The best of them all was Michael Olise, who scored two fabulous individual goals and played with a swagger that embarrassed United’s defenders. It is no surprise that United are among Olise’s admirers. Clearly, their recruitment team will admire him even more after this, although which recruitment team would not want a player of Olise’s obvious class?
There were similar flourishes from Eberechi Eze, who floated in midfield while United trundled, and from Jean-Philippe Mateta in attack. Palace were strong, skilful and disciplined. In a few months, Glasner has done what Ten Hag has been unable to do in two years: impose a clear style of football, with the full buy-in of each of his players. “We played great football,” said Glasner. “The players had a lot of fun on the pitch.”
It must be said that Ten Hag’s case has not been helped by all the absentees.

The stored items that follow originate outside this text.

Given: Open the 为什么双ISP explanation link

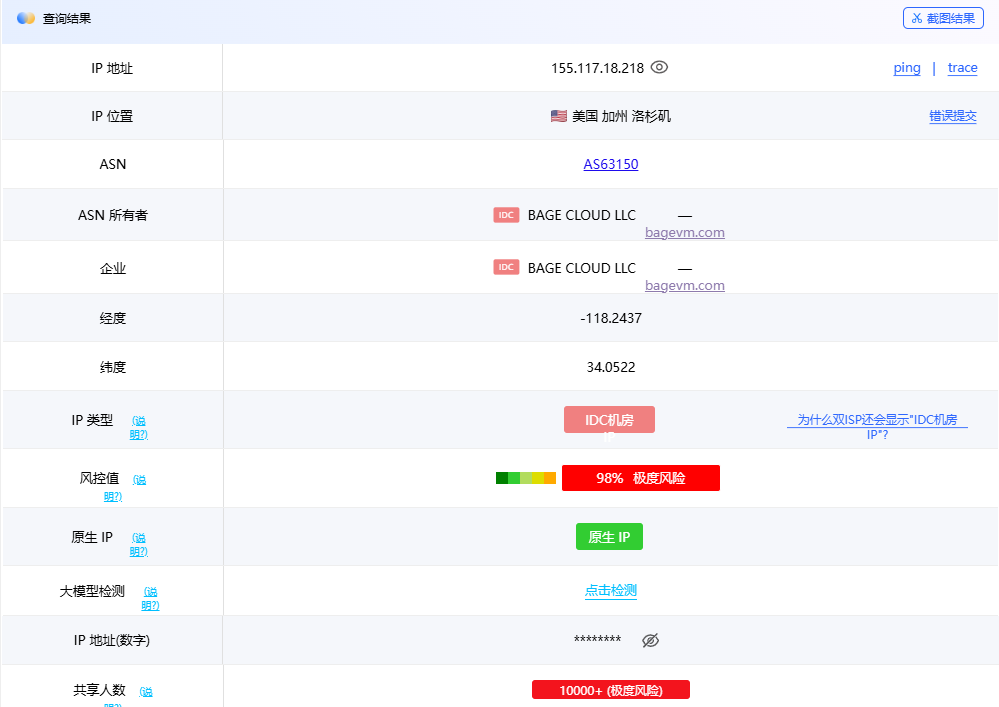Looking at the screenshot, I should [x=876, y=427].
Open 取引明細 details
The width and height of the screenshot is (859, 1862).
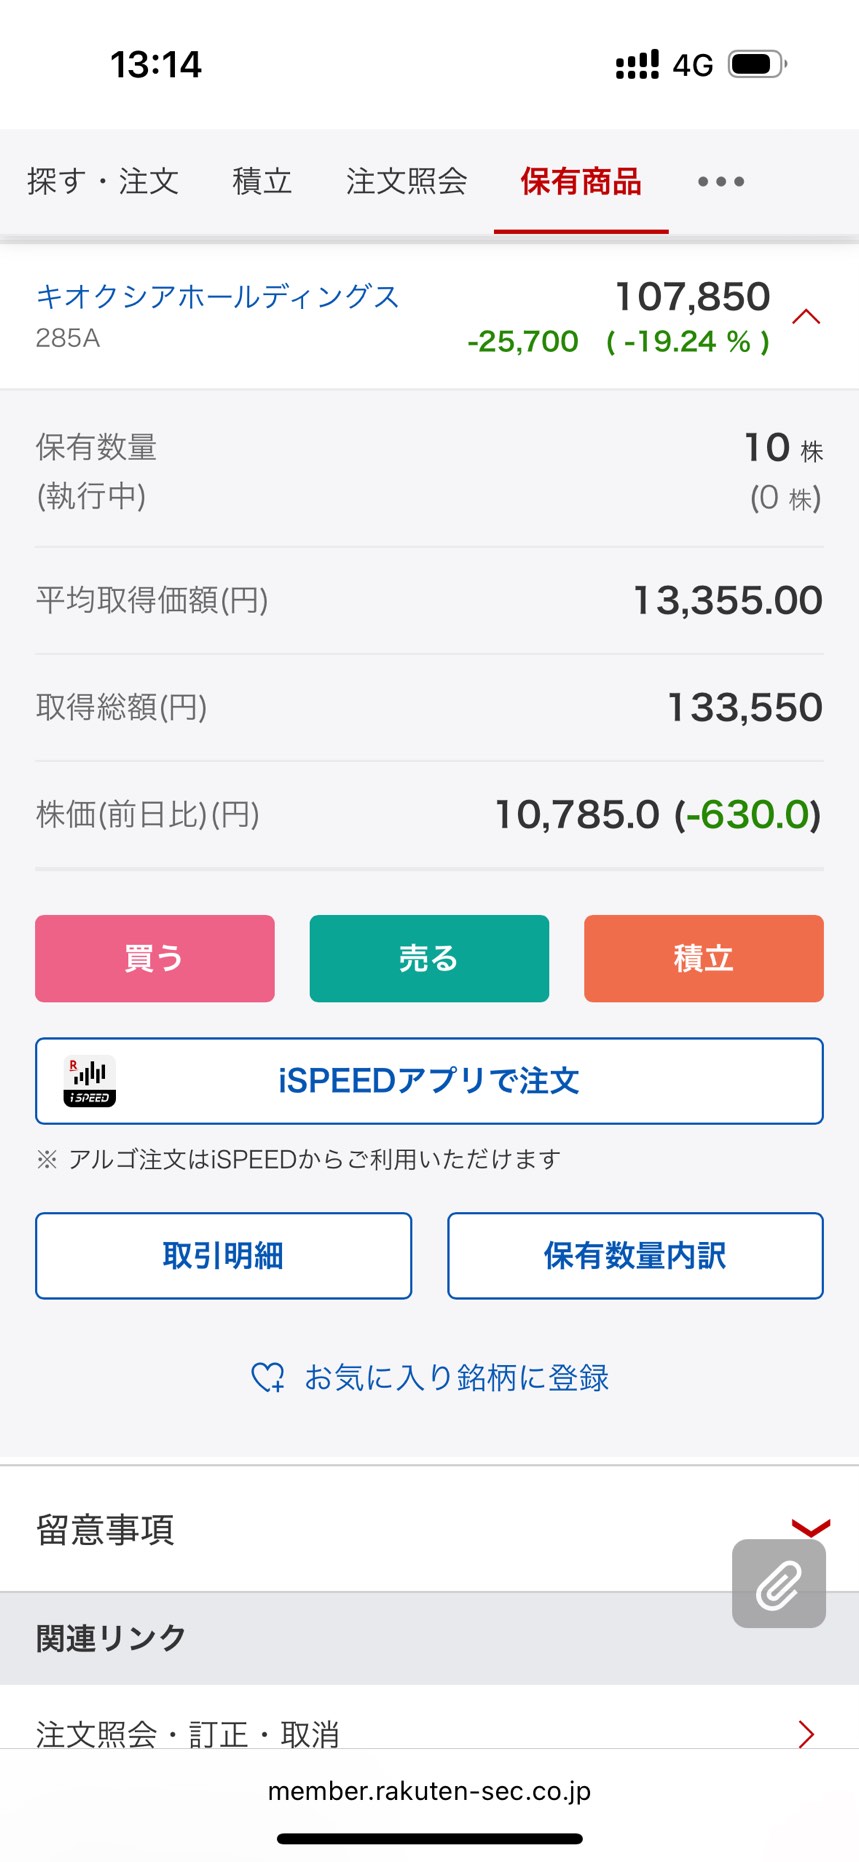(x=223, y=1255)
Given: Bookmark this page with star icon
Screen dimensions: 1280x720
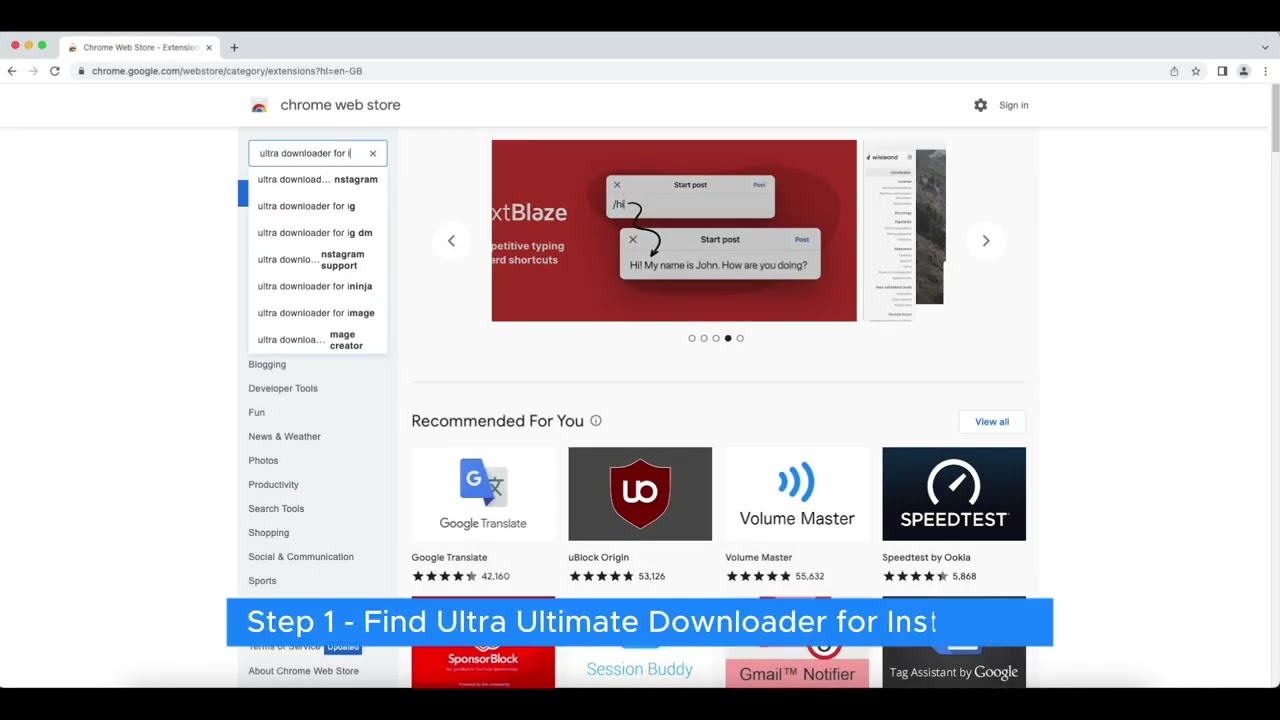Looking at the screenshot, I should [x=1195, y=71].
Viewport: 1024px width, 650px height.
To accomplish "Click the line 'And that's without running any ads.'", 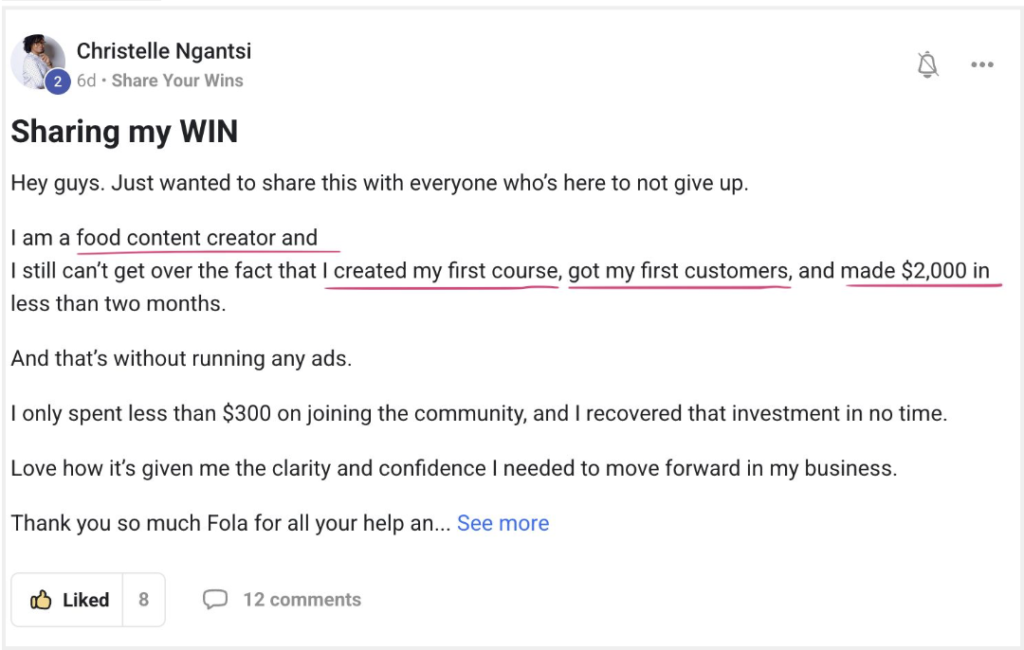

The loss before the game of Bruno Fernandes, for the first time in 2024, represented the 63rd case of injury or illness that United have suffered this season.
Into his position came Mason Mount, perhaps still hoping to make a late run for the England squad after finally recovering from his own fitness issues. This was Mount’s first start since early November, which feels so long ago that it almost belongs to a different chapter of United’s history. This club’s world – on and off the field – has changed enormously since then.
Back at the start of the season, for example, Casemiro was still regarded by many as one of United’s more reliable performers. A seasoned pro, and a leader. These days, playing as a makeshift centre-back, he moves like a man swimming against the tide. Time catches us all and, on this evidence, it has Casemiro in the tightest of grips.
For the fourth, it was once again Casemiro at fault. He was thrown to the floor by Daniel Munoz, who then fed Olise again, and the 32-year-old’s demise summarised this United performance: tired, broken and totally outclassed.
Meanwhile, former Manchester United players lined up to call for the club to sack manager Erik ten Hag after their disastrous season plumbed new depths on Monday night with the 4-0 humilitation at Crystal Palace.
Both Michael Owen and Paul Scholes said that Ten Hag’s time at United should be up following their latest embarrassment, which saw the club suffer a record 13th defeat in the Premier League to leave them in eighth and at risk of missing out on European football next season.
Owen said that United’s display was so dismal that the hierarchy should make an immediate change to try and save what’s left of their season, while Scholes admitted the Selhurst Park defeat felt like “the final nail in the coffin” for the Dutch manager.
I’ve said it for a long time that Ten Hag is not the right man for this job, I’ve been saying it for ages and ages,” Owen told Premier League Productions after United’s defeat to Palace.
“He cannot, simply cannot, manage the team next season.
“I almost wonder now, they’ve got a cup final and they’ve got a few important games that could mean European football next year or not.
“At some point you’ve got to make a decision, they’re going to get absolutely hammered by Manchester City [in the FA Cup final], they’re going to get annihilated, in fact, Arsenal will smash them to bits at Old Trafford, Newcastle will probably beat them and I wouldn’t even fancy them going to Brighton either. They might not get anything out of the rest of the season, playing like that.